No pictures are to be included when the entries below are reproduced exactly.

============

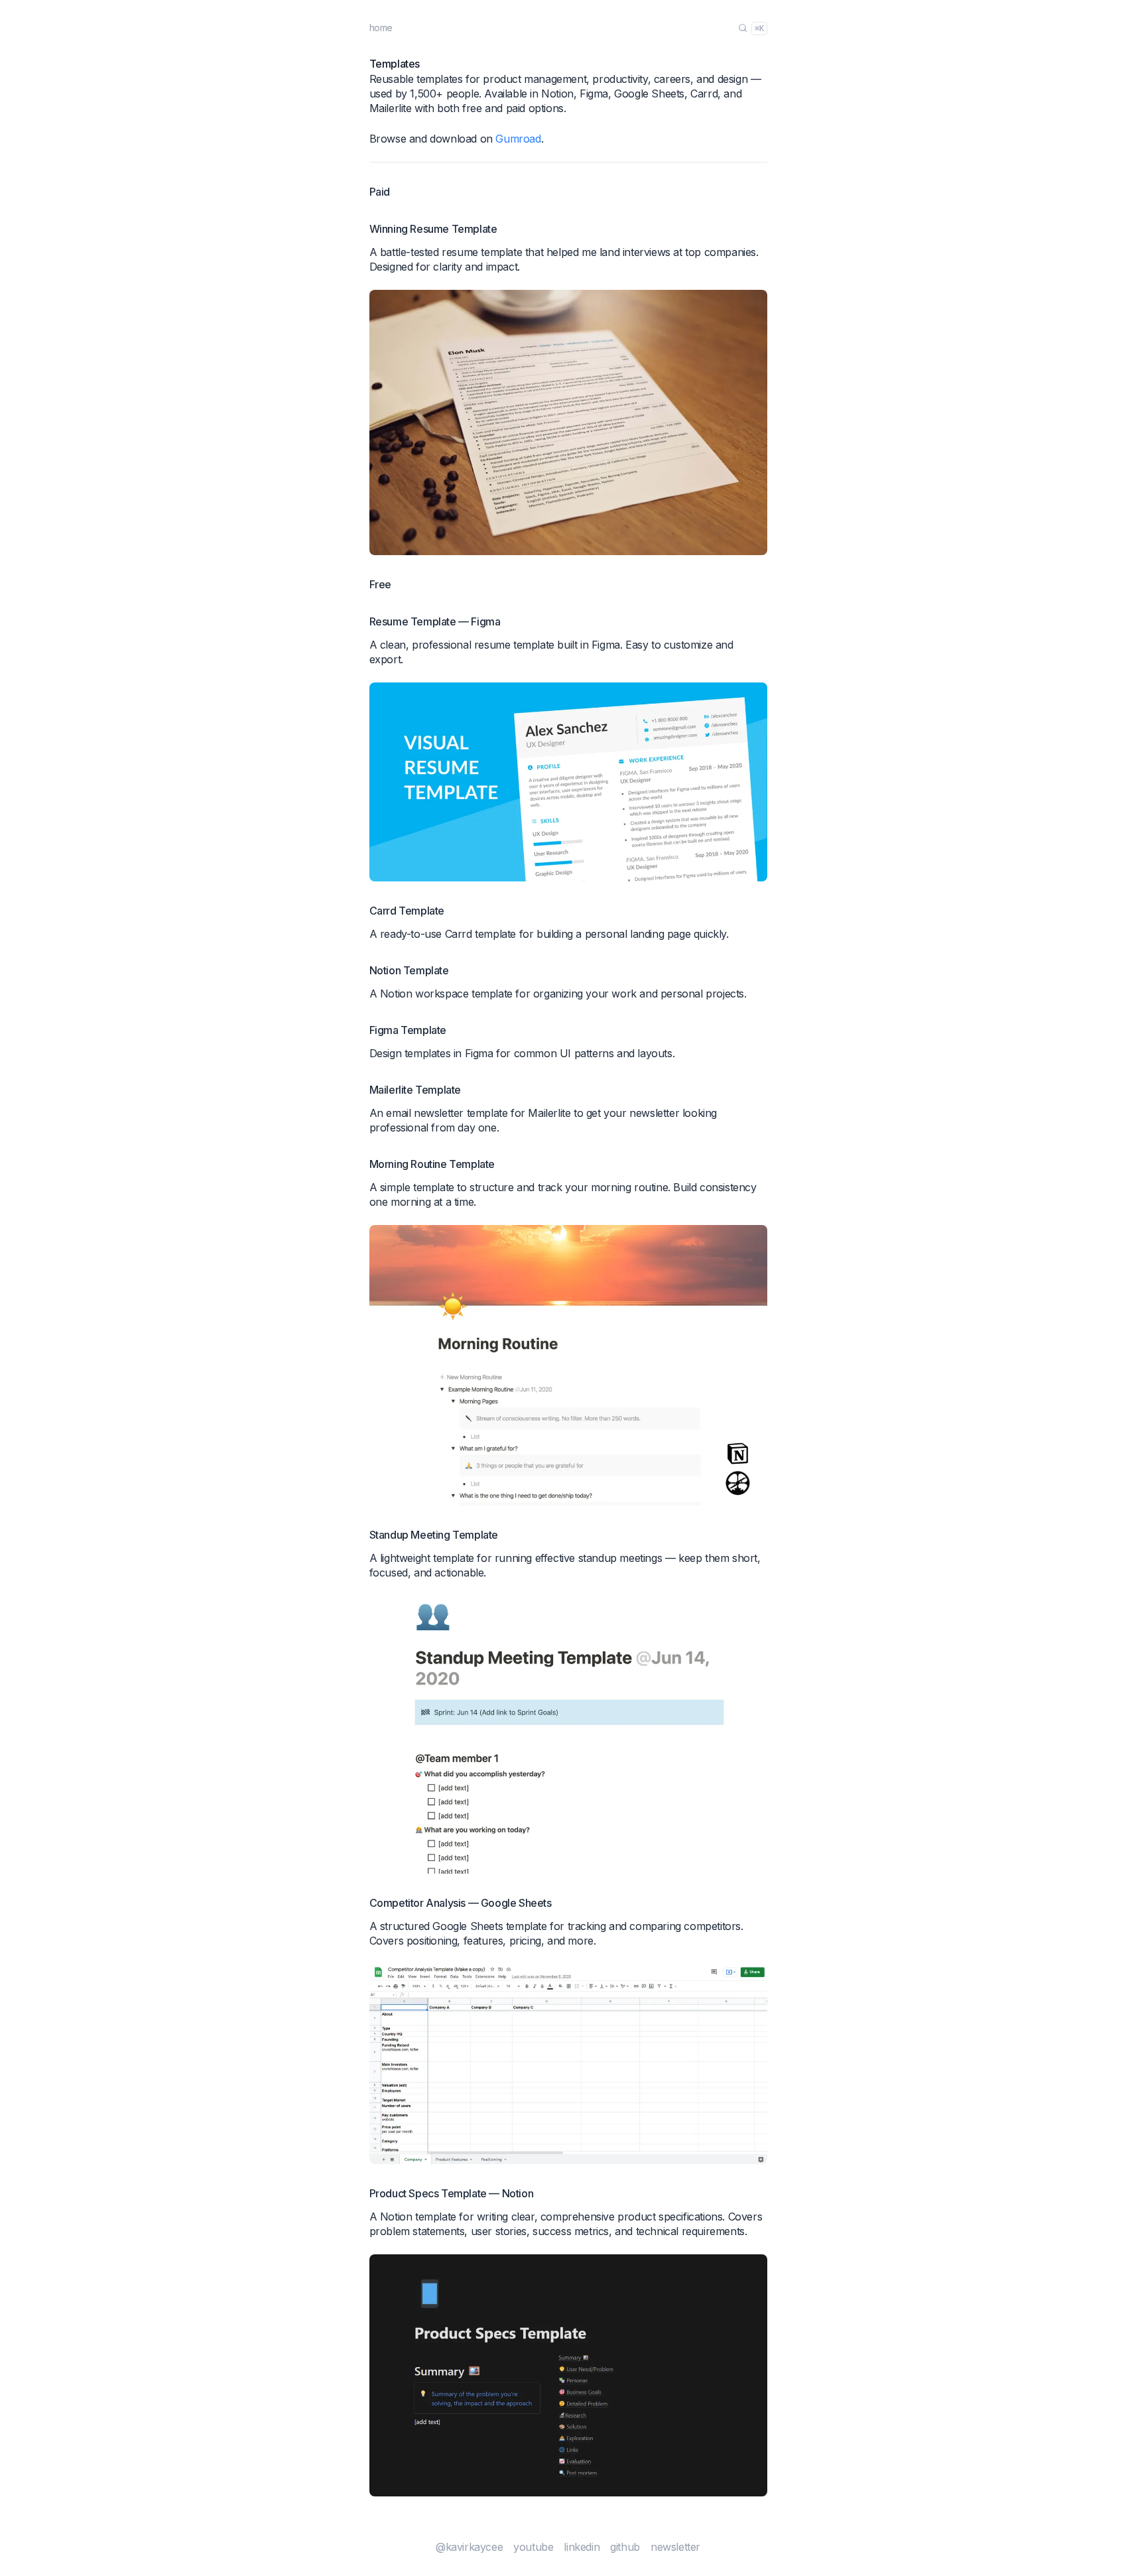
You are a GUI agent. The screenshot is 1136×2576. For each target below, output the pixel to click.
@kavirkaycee (469, 2546)
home (381, 27)
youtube (533, 2546)
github (625, 2546)
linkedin (582, 2546)
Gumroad (517, 138)
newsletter (675, 2546)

============

_Answer for the task_
You are a GUI agent. The screenshot is 1136×2576. For each target below, output the pixel to click.
@kavirkaycee (469, 2546)
home (381, 27)
youtube (533, 2546)
github (625, 2546)
linkedin (582, 2546)
Gumroad (517, 138)
newsletter (675, 2546)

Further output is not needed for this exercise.